In this work, in order to investigate the tumour growth caused by EIF5A, we built the orthotopic transplantation tumour model in nude mice with PC cells, instead of the subcutaneously implanted tumour model. Mainly because the PC cells were injected into the pancreas of nude mice being more like the tumour microenvironment.31 The immunohistochemical analyses showed only weak expression of EIF5A in the group with Si‐EIF5A in tumour models compared with Panc‐1 cells group. So, the necessary step proved the success of the orthotopic model with different expression of EIF5A in tissue level. These findings suggested that the Panc‐1 cell group formed significantly larger tumour size compared with Panc‐1 cells with Si‐EIF5A, which had the similar results with one in vitro.

Our previous work showed sHH signalling pathway was involved in the PC growth. Here we demonstrated that EIF5A induced the activation of the sHH signalling pathway. The EIF5A knockdown obviously reduced the expressions of sHH and Gli‐1 in PC cells. To decide whether the activation of sHH signalling pathway depends on sHH factor, we used recombinant sHH or neutralizing antibody to treat PC cells with Si‐EIF5A. The results showed low expression of Gli‐1 in Si‐EIF5A group. Altogether, these data indicated sHH factor was unnecessary in activation caused by EIF5A. Possibly the bypass activation or other transcriptional activation ways could be involved. The internal mechanism will be solved in further study.

In following experiments, the growth results showed that sHH significantly increased cells proliferation, and the Si‐EIF5A obviously decreased the proliferative ability. Together, these results demonstrated that EIF5A and sHH signalling pathway may be involved in and were necessary for tumour growth in PC, which is consistent with our pre‐primary work.

Gem is frequently used in PC treatment. However, it is only marginally effective because of the less sensibility.32 In this study, Gem significantly increased the expression of EIF5A and Gli‐1 in PC cells. The Si‐EIF5A exhibited an obviously decreased proliferative ability when PC cells were treated with Gem. In vivo, the Panc‐1 cells treated only with Gem showed a larger tumour size compared with Si‐EIF5A group. These findings indicated that EIF5A played an important role in Gem sensitivity for PC. Therefore, these data imply that combination therapies involving Gem and EIF5A might be a promising strategy for PC.

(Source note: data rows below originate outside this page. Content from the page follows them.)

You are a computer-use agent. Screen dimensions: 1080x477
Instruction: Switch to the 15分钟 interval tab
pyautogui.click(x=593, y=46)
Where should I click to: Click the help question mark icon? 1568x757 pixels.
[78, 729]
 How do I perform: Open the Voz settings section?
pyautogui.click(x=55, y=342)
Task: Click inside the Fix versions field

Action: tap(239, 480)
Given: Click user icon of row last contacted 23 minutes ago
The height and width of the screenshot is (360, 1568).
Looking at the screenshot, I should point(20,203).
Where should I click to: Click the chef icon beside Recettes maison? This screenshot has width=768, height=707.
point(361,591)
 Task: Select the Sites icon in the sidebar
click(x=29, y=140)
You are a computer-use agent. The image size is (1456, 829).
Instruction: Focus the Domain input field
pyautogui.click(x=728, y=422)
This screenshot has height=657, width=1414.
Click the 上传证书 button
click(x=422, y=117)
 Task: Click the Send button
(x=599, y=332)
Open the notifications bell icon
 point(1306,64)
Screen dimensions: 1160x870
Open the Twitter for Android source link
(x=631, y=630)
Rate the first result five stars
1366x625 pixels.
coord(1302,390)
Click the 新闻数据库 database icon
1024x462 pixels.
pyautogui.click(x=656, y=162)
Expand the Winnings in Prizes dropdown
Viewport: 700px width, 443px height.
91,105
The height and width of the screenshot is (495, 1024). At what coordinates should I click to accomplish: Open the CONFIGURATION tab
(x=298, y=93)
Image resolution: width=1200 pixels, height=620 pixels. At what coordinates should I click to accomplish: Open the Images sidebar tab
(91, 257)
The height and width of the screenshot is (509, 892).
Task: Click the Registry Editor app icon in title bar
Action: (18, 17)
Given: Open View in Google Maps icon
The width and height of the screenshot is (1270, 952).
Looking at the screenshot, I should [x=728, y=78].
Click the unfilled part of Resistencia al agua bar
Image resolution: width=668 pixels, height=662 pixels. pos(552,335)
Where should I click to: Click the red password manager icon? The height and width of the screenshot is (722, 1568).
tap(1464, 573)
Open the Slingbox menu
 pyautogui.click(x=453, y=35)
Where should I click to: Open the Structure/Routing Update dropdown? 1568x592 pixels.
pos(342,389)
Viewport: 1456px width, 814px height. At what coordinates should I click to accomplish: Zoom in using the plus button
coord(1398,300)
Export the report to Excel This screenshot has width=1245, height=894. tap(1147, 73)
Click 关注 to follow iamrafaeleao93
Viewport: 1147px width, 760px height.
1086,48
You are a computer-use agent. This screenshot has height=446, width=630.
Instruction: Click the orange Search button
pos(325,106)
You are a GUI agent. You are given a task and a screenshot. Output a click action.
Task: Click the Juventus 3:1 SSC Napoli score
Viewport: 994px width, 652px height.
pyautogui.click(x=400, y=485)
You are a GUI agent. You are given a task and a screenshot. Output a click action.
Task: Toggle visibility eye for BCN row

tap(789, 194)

In summary, our results revealed that EIF5A regulates the proliferation in PC through the SHH signalling pathway. Modulating the expression level of EIF5A could enhance the Gem sensitivity in PC. Importantly, the target spot to EIF5A and SHH signalling pathway could benefit PC patients in future.

CONFLICTS OF INTEREST

The authors declare that there are no conflicts of interest related to this work.